After we met with my surgeon, I was up. Like really, really up. Brian and I both felt super confident with him and really liked his bedside manner. He covered every one of my questions and then some. He was willing to talk with me as long as I would have needed. He was very honest; told me that this type of cancer does like to come back. It’s possible that I will face it again down the road but the odds of me dying from it are seriously slim. “It’s likely not going to kill you. You may need more surgery or treatment, but the cancer won’t kill you.”

My mantra after that meeting was simply this: It’s going to totally suck, but it won’t kill me.

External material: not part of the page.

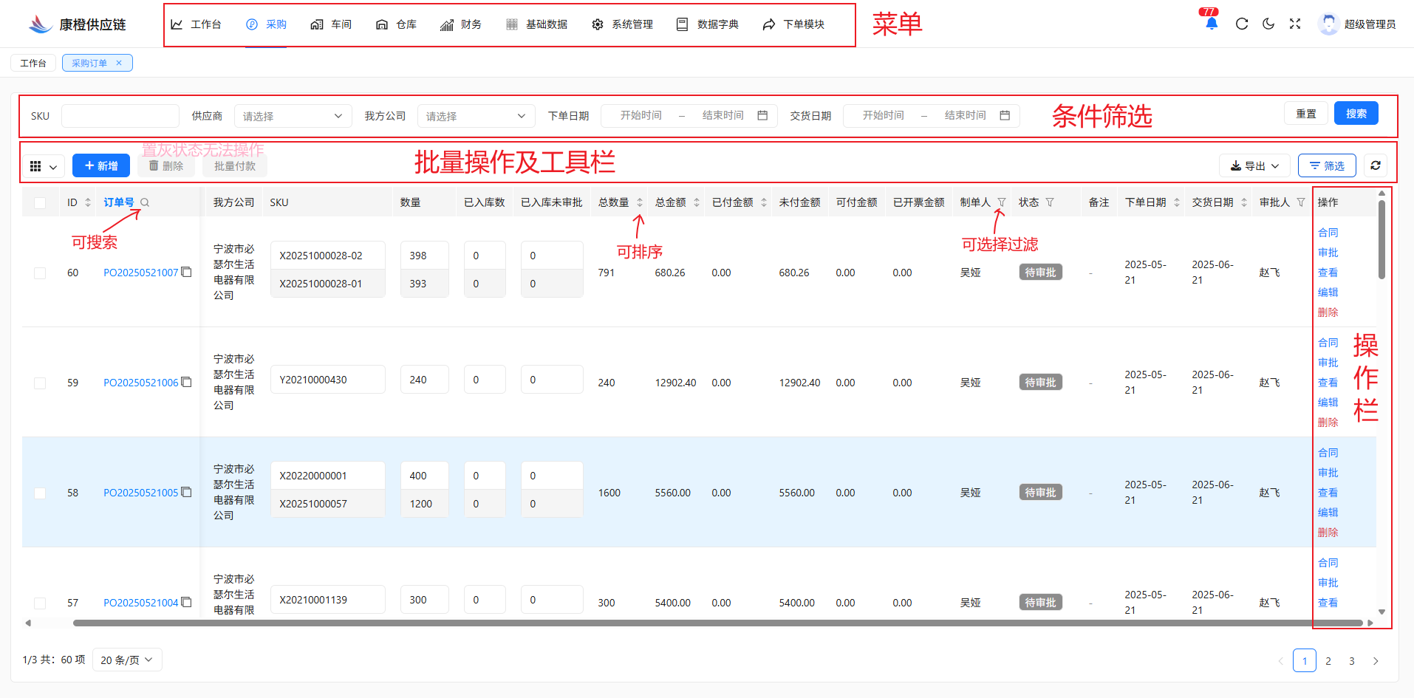Switch to the 财务 menu

click(x=461, y=24)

Just as I could feel myself climbing to the top of the roller coaster, thinking I was about to enjoy the view from my sky-high perch, I began the descent. The fall was swift and I could barely catch my breath. I call it anxiety because there really isn’t another word that accurately describes it. It’s really much more than that. It’s a total and complete breakdown of your normal physiological and mental capabilities. My fingertips would tingle and go numb. Sleep was elusive. My head felt like it was buzzing. I lost three pounds in as many weeks. When I did sleep it was hard; not hard like a good sound sleep, it was hard as if every muscle was clenched. When I would fall asleep, the pain in my shoulders would jolt me awake. I would wake up with sore muscles and aching joints. I recognized often that I probably had not taken a complete breath within the past hour. My chest burned.

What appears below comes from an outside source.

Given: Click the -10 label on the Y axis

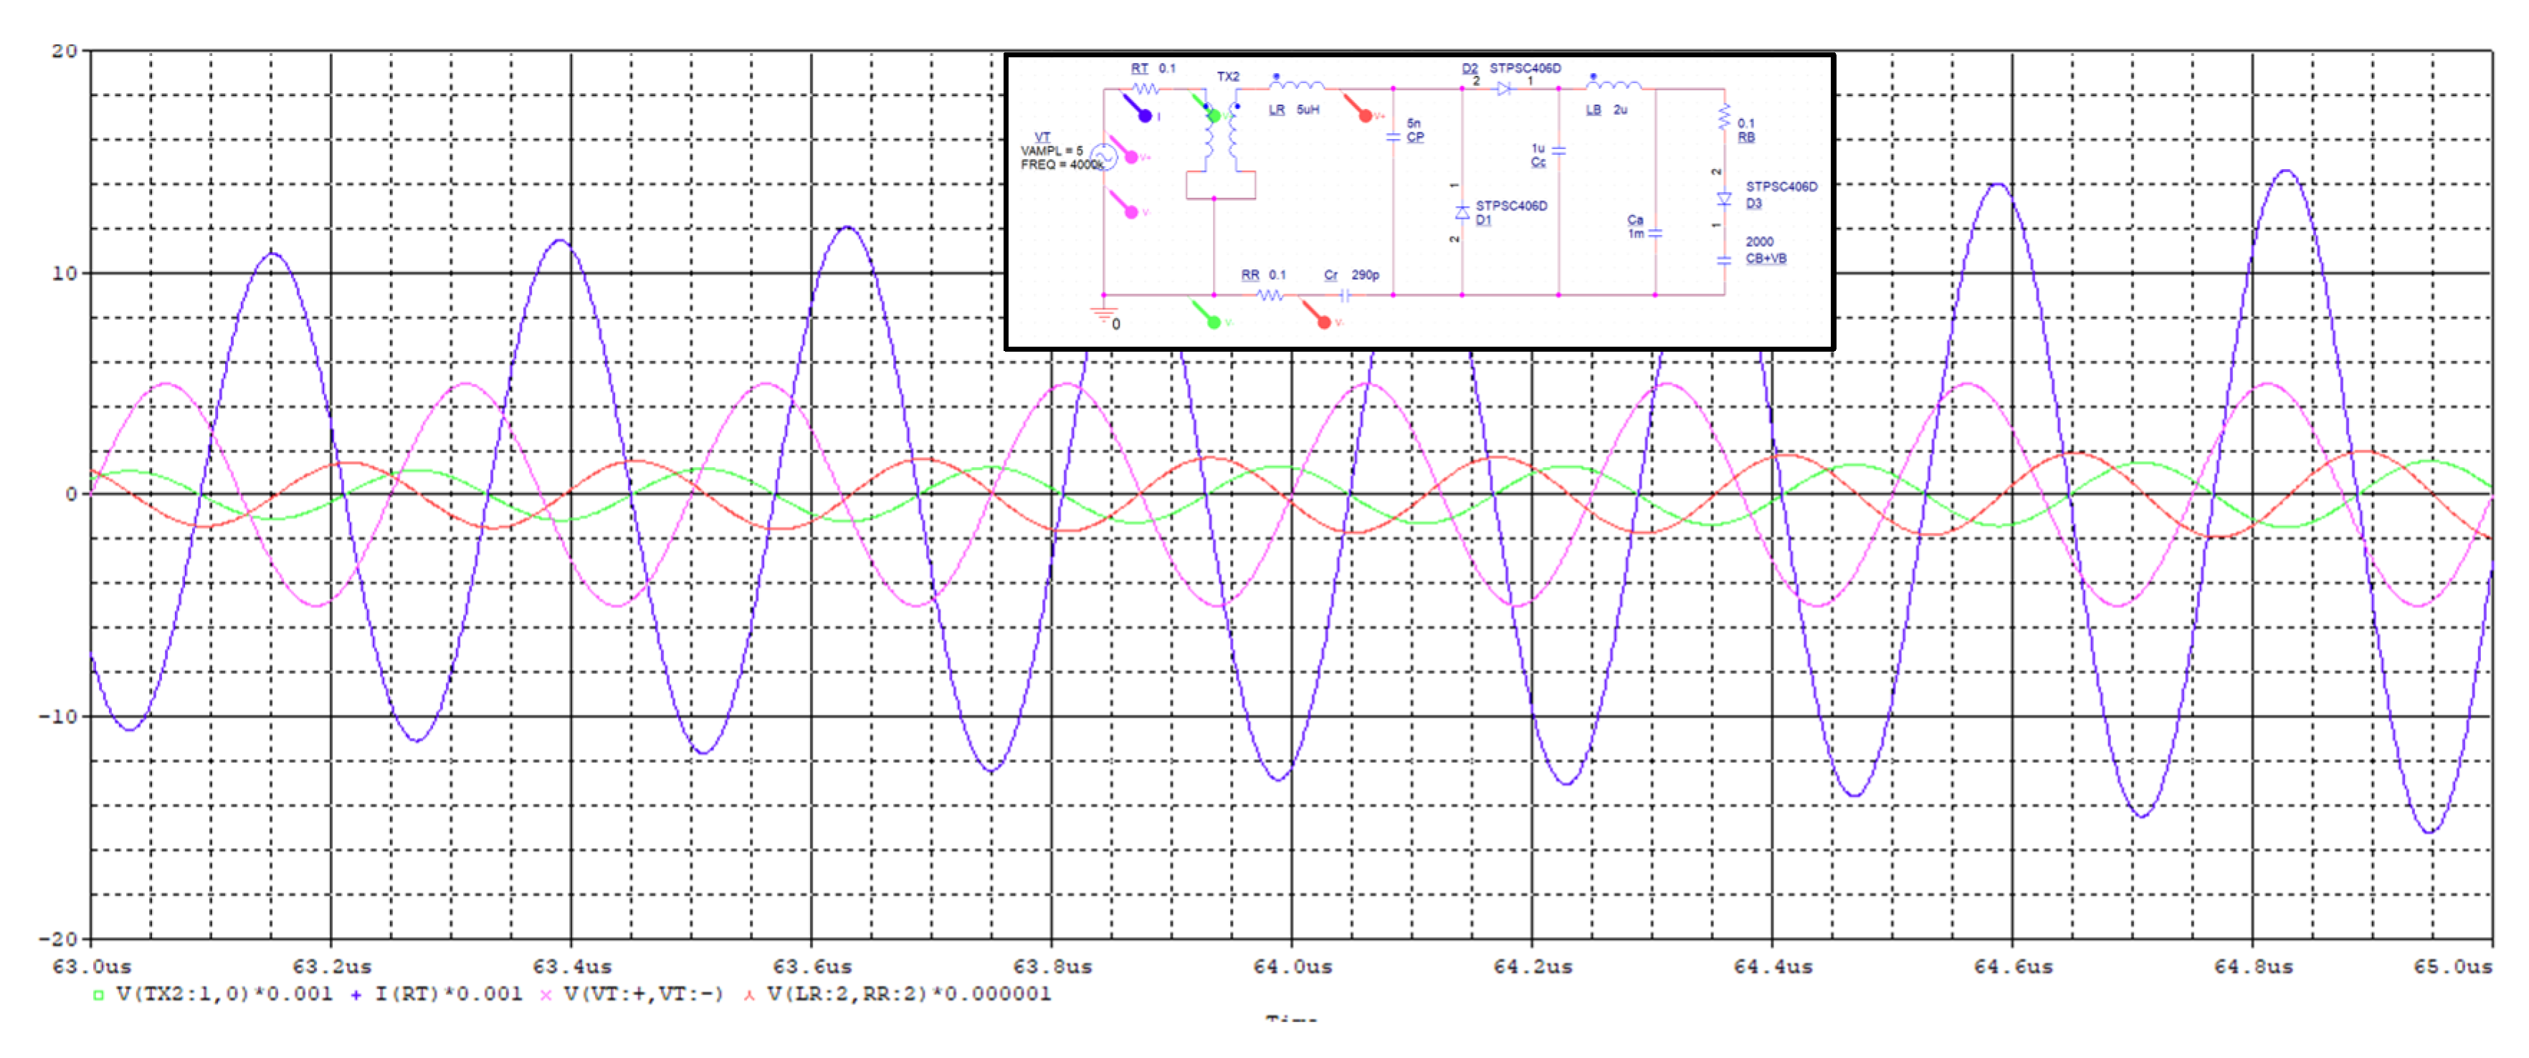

I rode my bike. I weeded the garden. I helped Audrey sew a mermaid tail out of a deconstructed lab coat. Yes, we did this. Nothing helped.

The cancer I have may not kill me but the impending heat attack I’m about to have certainly will.

I called my surgeon and he was out. My primary care physician is out on maternity leave. My GYN is out of Fridays. I called the scheduling desk at Baton Rouge Clinic and all I can say is that those ladies are total rock stars. I tearfully told her what was happening and she kept me on the line while she called every internist in the building until a human answered. She’d been in the game long enough and knew better than to put me through to a voicemail.

I met with a doctor I’d never met before which only ratcheted up my anxiety. What if he tells me to suck it up and be strong? What if he thinks I’m crazy? What if he thinks I’m doctor shopping?

He didn’t think any of that. In fact, when I opened my mouth to talk with him and only tears came out, he assured me that I really didn’t have to tell him anything. He was there with me and for me.

The truth is, I’m not a pill person. I’m not really a medication person. I’d rather not take anything if I can help it. My progesterone cream is all natural and I buy it at Whole Foods. Don’t get me wrong, I’m not a nut, I use bleach to clean my toilets. I’m just not a big fan of medication. Honestly, it scares me a bit.

But this is different.

Basically all of my panties are big girl size so I did the right thing and popped that fucker before bed. I silently prayed that I wouldn’t die. I mean, how bad would that suck? I’m happy to report that, in fact, I did not die, instead….I slept. I slept comfortably and relaxed. I didn’t sweat all night. My joints didn’t ache. Praise. The. Lord.

It’s Saturday and we had to get out of the house. I desperately needed to get out of the house. I wanted to go to the zoo but I didn’t want to be a wreck the entire time. I (somewhat) confidently took a tiny dose and we all headed to the zoo. I didn’t die. I had fun. I smiled. I felt normal. Something I haven’t felt in a long time. Every time I checked I was actually breathing; full and complete breaths. Despite my fears, I didn’t fall into the Koi pond or end up inside the monkey enclosure, either. I was a normal mother, a normal wife, on a normal trip to the zoo.

I’m still not sure that I’m a pill person or love the idea of medication. But, for what this has done for my quality of life (and not dying from it), all I can say is praise sweet Jesus, Mother Mary, and any and all of the Saints that had a hand in creating this tiny, round, miracle tablet.